A Mind Forever Voyaging (AMFV) is a 1985 interactive fiction game designed and implemented by Steve Meretzky and published by Infocom. The game was intended as a polemical critique of Ronald Reagan's politics.

Plot

The story is set in the United States of North America, which is similar to the real-world United States, in the year 2031. The player controls PRISM, the world's first sentient computer.

PRISM is instructed by its creator, Dr. Abraham Perelman, to run a simulation of Senator Richard Ryder's "Plan for Renewed National Purpose". This plan is intended to address the nation's failing economy, the high teenage suicide rate, and to strengthen the nation's position in a nuclear arms race.

PRISM simulates the life of a man called Perry Simm, ten years after the plan has gone into effect. The player experiences some time in Perry's life. The plan appears to have had positive effects. Based on this simulation, the plan is deemed viable and preparations are set in motion.

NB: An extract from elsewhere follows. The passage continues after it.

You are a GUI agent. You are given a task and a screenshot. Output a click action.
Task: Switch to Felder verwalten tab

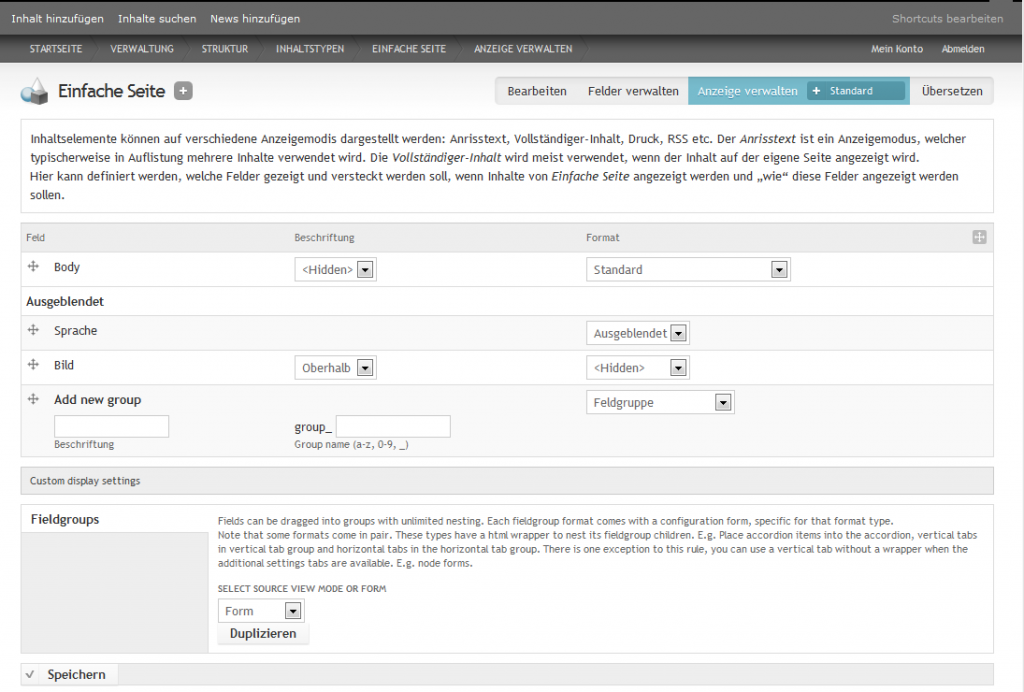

However, Perelman feels that the ten-year simulation isn't enough, and makes PRISM do a simulation of the situation 20 years after the plan started, and then 30 years. Perelman is concerned by the simulations, but he needs more evidence to discredit the plan, as there are powerful people behind it. PRISM does a 40-year simulation, and with that still not quite satisfying Perelman, a 50-year simulation. The simulations show the situation becoming worse and worse with time.

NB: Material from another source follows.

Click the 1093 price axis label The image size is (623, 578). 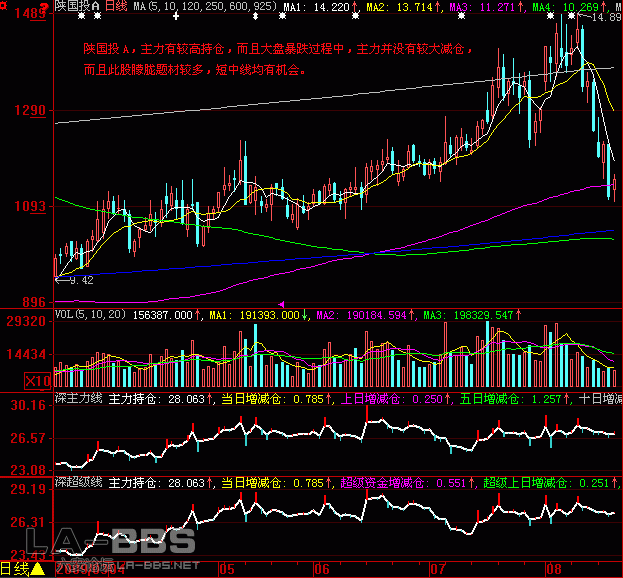pyautogui.click(x=26, y=206)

PRISM goes into sleep mode while Perelman is preparing to present the findings to the government. When it wakes up, the facility is locked down by the military. Senator Ryder comes into Perelman's office and starts shouting at him. PRISM starts recording his words. After Ryder has left, suspicious "maintenance workers" come to the facility and make their way to PRISM's core, but PRISM renders them harmless. Then a news interface becomes available, and PRISM broadcasts the recording of Ryder's intimidation. The plan is thoroughly discredited and Senator Ryder is publicly disgraced.

Development 
Meretzky, the author, said in an interview that his intent with the game was to convey a negative view of Reagan's policies. In another interview, he said that he had hoped for AMFV to cause controversy with its political content, expressing disappointment at the lack of hate mail.

Reception
Computer Gaming World states that parts of AMFV are "transcendent". In a 1998 retrospective review, AllGame gives the Macintosh version three-and-a-half stars out of five, saying that the game provides fun exploration, but has hardly any replay value. In 2014, Adventure Gamers gave the game four stars out of five in its retrospective review, calling it "bold" and "innovative", but saying that it does not quite reach its goals.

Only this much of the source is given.